Somehow, it has become easier to just blame Governor Cuomo. The legislature is threatening to revoke the emergency powers it granted to the governor to handle the pandemic, which is their right to do. However, if they do that, they had better be prepared to remain in session and react quickly to changing circumstances with disease variants, vaccinations, etc. The New York state legislature is not known for being agile – or even functional a great deal of the time – so they had better think carefully before they vote. It’s a lot easier to complain than it is to govern.
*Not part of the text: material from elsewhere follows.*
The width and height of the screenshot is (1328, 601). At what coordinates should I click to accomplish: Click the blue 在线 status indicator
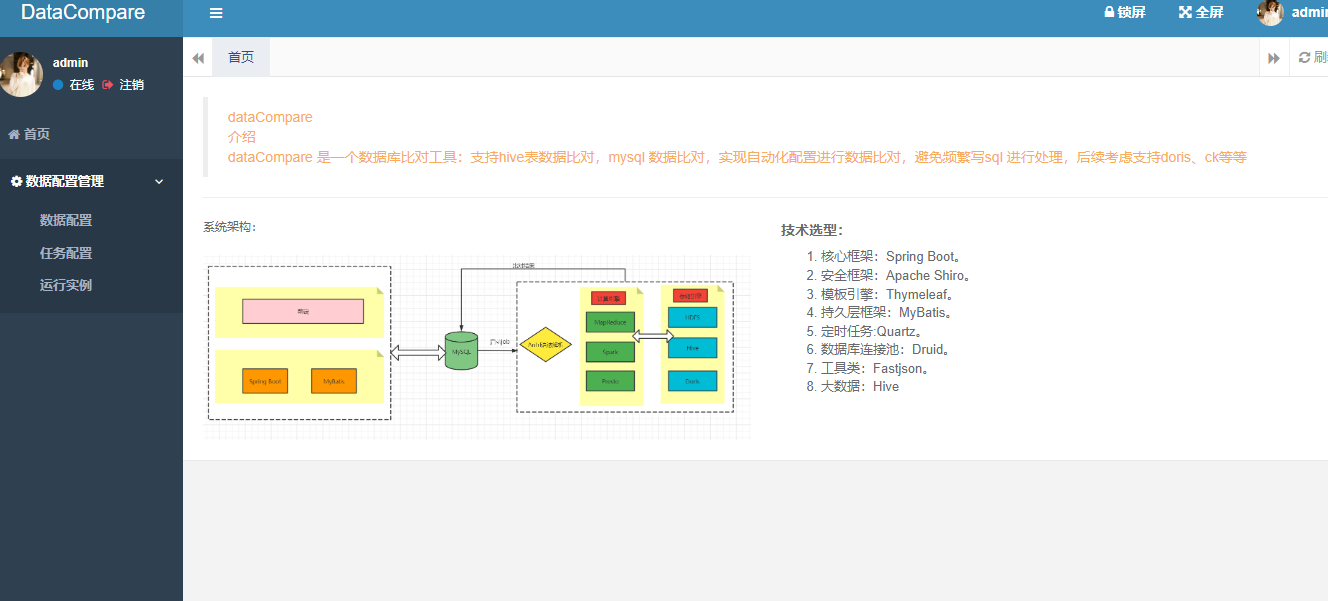click(58, 85)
There have also been complaints of the governor bullying people and recently of sexual harassment. I am not commenting on those accusations at all as I have no basis to judge their veracity. I did want to address the reports on deaths and nursing homes because those are matters of public record and were clear to me as they were unfolding. Suffering the loss of a loved one is difficult enough without having questions about the circumstances of their death circulated in the press.
It has just been announced that the United States has reached 500,000 deaths from COVID-19.
A half a million deaths among the 28 million confirmed cases. About 30% of those infected continue to have symptoms for weeks/months.
All of this in about a year’s time.
I had been watching a recording of mass for the first Sunday of Lent. When it finished, I tuned to a news channel. One of the frequent medical contributors, herself a physician, was speaking about the deaths and was struggling to keep from crying. The host noted how appropriate it was to react emotionally, as she herself was.
Such enormous loss. So much suffering. A reminder that, despite medical advances, we are nearing the death toll of the 1918 flu pandemic.
My eyes are filling with tears as I write this, both from the huge losses in our country and the world and from the losses of each one. Just recently added to the list a friend of my sister’s, the father of B’s co-worker, a resident in the apartments of Paco’s senior community.
Even with the vaccines becoming available, there will be many more illnesses and deaths. There will be uncertainty from the new variants’ effects, how long immunity will last after infection or vaccination, how people will behave as recommendations and policies change.